Das Parlament setzte einen Untersuchungsausschuss ein. Mehrere hohe Manager des Konzerns wurden festgenommen.

Die Frau war inzwischen bei einem anderen Konzern beschäftigt. Ihre Rolle bei der Vermarktung des Wirkstoffs ‚Synam‘ hatte sie schon fast vergessen, als der Mord am Aufsichtsratsvorsitzenden über die Bildschirme lief.

Die Menschen waren vollständig wahnsinnig. Wie konnten Menschen so etwas tun?

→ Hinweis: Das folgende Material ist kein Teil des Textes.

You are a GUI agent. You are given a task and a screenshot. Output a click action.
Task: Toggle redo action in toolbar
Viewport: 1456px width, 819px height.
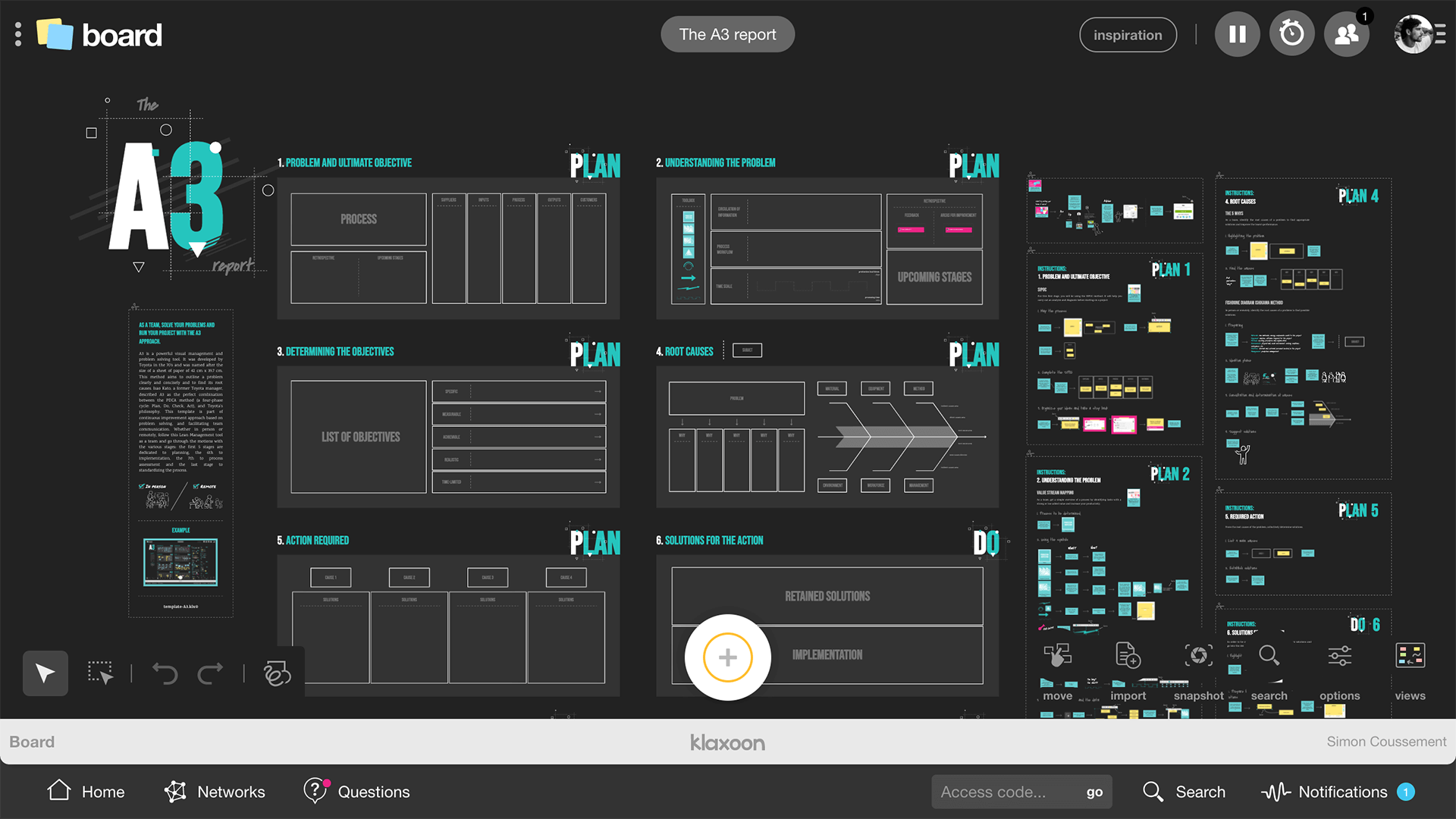click(x=210, y=672)
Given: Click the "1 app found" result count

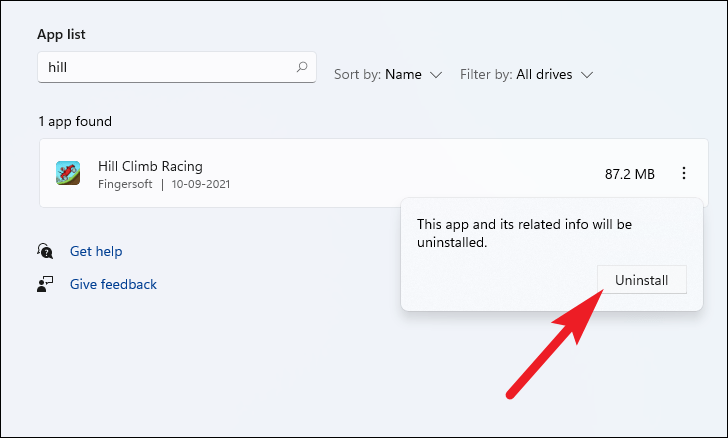Looking at the screenshot, I should click(x=75, y=122).
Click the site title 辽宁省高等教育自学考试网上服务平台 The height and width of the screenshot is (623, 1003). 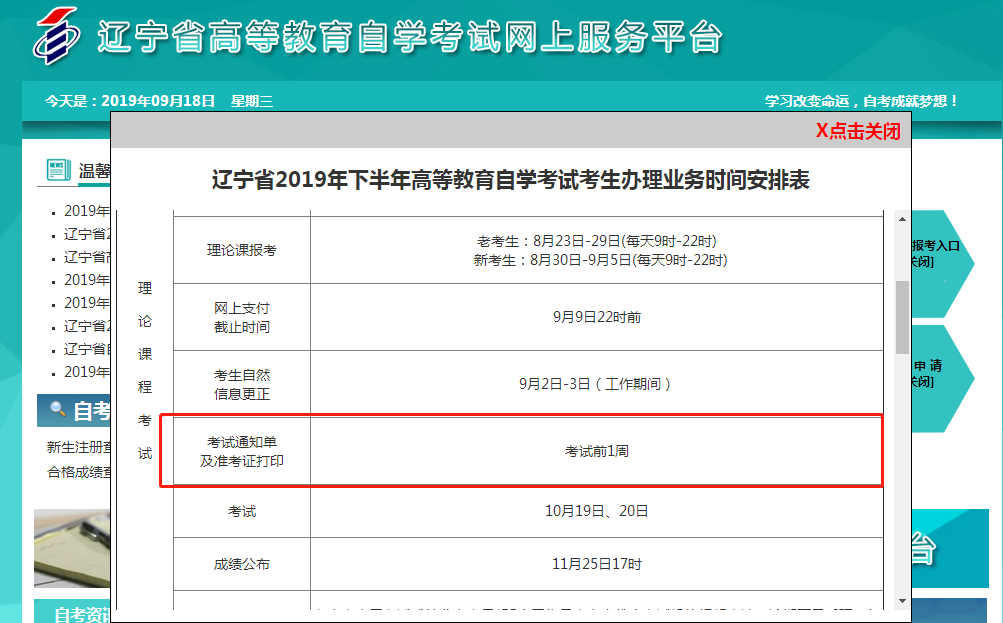410,38
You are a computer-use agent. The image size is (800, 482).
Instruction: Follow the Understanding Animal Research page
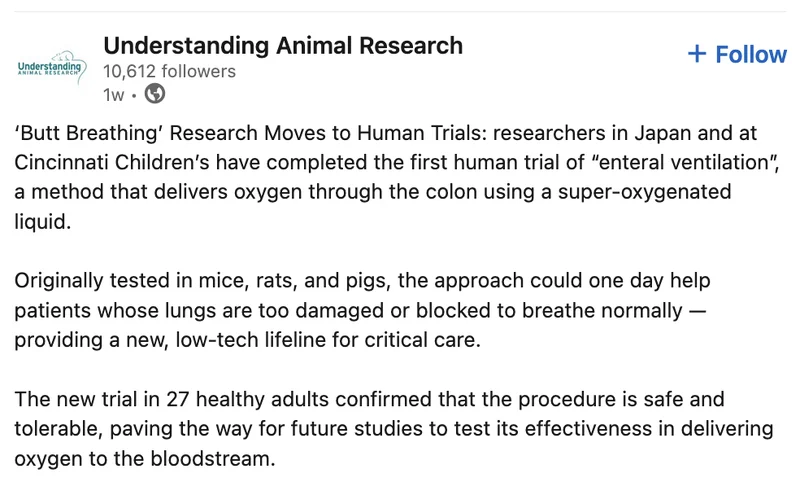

Ihre Alpträume waren in der letzten Zeit immer schlimmer geworden. Und es hatte sich lange keine Affäre mehr zur Ablenkung ergeben.

Sie nahm an diesem Abend die ganze Röhre Schlaftabletten. Sie konnte die Alpträume nicht mehr ertragen, sie wollte schlafen, einfach schlafen, ohne Angst.

Auch Sie?

Sie halten dies hier für unterhaltsam. Aber wieso hatten Sie dieses koddrige Gefühl vor einigen Tagen? Und die Kopfschmerzen? Und was ist mit den Menschen, die Ihnen nahe sind?

Viren sind überall. Sie nutzen jede Chance.

Morgen vielleicht schon.

Vielleicht hat dieses Buch vorher ein Todkranker berührt, nicht aus Böswilligkeit, nur Zufall.

Ein dummer Zufall.

Vielleicht sind sie schon so gut wie tot.

Das passiert.

Glauben Sie mir.

FIN


Der Ausgangspunkt für die Science (Social) Fiction Short Stories von Yuriko Yushimata bildet die menschliche Angst vor Viren und Seuchen. Die Realität wird in absurden, aber pointierten Zuspitzungen literarisch ausgeleuchtet. Yuriko Yushimata wurde als Distanzsetzung zur Realität entworfen. Es handelt sich um eine fiktionale und bewusst entfremdete Autorinnenposition, die über die Realität schreibt. Die Sammlung der Science Fiction Kurzgeschichten erschien im Herbst 2014 unter dem Titel „Virus Mutant“ und befindet sich im Archiv der HerausgeberInnengemeinschaft Paula & Karla Irrliche.